▶ Saved data entries
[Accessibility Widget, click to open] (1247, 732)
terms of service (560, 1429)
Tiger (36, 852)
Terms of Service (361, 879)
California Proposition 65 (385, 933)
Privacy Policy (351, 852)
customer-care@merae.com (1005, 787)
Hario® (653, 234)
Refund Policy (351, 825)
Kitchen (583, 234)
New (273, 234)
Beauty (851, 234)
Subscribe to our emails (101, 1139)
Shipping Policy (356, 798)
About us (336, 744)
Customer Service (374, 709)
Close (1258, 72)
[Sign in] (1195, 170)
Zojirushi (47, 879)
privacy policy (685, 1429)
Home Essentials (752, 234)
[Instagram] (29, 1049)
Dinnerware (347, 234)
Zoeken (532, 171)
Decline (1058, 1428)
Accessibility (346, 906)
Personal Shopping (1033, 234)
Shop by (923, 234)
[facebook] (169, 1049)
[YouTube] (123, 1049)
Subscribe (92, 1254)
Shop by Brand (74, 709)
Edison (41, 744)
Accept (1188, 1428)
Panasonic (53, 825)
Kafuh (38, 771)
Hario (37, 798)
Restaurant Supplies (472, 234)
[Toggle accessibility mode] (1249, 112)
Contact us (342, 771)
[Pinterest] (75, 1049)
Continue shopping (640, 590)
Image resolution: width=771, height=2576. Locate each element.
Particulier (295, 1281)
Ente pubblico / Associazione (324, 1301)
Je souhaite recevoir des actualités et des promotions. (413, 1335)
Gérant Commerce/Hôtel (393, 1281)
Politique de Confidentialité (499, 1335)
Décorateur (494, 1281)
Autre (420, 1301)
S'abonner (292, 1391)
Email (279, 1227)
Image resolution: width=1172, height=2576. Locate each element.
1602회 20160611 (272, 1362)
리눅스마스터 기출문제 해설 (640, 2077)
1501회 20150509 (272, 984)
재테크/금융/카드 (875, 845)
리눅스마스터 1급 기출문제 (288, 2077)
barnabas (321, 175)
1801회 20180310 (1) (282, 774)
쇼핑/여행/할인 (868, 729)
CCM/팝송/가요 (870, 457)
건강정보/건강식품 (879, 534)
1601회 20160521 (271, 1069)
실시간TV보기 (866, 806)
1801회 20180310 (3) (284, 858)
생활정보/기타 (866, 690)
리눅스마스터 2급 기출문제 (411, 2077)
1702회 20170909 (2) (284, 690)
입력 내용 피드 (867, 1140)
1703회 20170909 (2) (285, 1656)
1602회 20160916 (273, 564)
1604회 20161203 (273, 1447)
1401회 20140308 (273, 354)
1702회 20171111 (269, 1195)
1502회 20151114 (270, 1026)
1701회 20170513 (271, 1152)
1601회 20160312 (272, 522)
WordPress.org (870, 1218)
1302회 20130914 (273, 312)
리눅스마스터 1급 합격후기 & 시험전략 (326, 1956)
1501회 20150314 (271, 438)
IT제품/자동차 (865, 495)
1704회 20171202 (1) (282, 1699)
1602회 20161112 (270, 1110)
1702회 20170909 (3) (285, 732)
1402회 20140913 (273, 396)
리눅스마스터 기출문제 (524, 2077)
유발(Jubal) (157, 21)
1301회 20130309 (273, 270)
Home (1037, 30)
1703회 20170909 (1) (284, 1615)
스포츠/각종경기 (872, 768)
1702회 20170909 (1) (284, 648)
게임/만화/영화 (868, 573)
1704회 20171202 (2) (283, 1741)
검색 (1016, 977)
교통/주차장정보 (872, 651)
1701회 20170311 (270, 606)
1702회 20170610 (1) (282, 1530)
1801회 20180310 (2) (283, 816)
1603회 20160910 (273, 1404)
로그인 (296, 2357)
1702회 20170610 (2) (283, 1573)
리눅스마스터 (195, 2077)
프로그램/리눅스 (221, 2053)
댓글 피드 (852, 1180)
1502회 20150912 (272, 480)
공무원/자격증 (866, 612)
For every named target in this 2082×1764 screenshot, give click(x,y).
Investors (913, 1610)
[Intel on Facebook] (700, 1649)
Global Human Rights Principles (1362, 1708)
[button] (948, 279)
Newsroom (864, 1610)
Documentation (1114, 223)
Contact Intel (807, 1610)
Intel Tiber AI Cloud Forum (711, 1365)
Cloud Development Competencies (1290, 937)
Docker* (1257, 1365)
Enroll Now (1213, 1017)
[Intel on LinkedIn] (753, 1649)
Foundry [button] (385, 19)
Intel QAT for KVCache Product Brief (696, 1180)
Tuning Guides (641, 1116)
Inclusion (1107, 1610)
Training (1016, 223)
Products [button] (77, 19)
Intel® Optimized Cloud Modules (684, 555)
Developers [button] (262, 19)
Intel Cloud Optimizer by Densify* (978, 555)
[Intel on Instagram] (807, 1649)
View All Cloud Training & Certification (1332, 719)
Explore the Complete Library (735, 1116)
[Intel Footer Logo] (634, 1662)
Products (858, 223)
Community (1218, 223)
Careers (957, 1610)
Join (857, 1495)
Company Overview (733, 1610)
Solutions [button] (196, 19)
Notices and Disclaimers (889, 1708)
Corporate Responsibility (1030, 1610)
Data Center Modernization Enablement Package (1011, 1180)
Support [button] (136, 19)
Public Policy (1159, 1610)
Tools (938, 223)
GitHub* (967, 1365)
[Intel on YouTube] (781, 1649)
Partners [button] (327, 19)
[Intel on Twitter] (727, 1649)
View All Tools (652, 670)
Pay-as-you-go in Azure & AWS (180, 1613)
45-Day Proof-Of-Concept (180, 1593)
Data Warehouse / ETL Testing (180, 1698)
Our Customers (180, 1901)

▶ What you will do
For this exercise, repeat exactly the lines of the data above from the one with "Privacy Policy (351, 852)" down to the one with "privacy policy (685, 1429)", both end lines included.

▶ Output below
Privacy Policy (351, 852)
customer-care@merae.com (1005, 787)
Hario® (653, 234)
Refund Policy (351, 825)
Kitchen (583, 234)
New (273, 234)
Beauty (851, 234)
Subscribe to our emails (101, 1139)
Shipping Policy (356, 798)
About us (336, 744)
Customer Service (374, 709)
Close (1258, 72)
[Sign in] (1195, 170)
Zojirushi (47, 879)
privacy policy (685, 1429)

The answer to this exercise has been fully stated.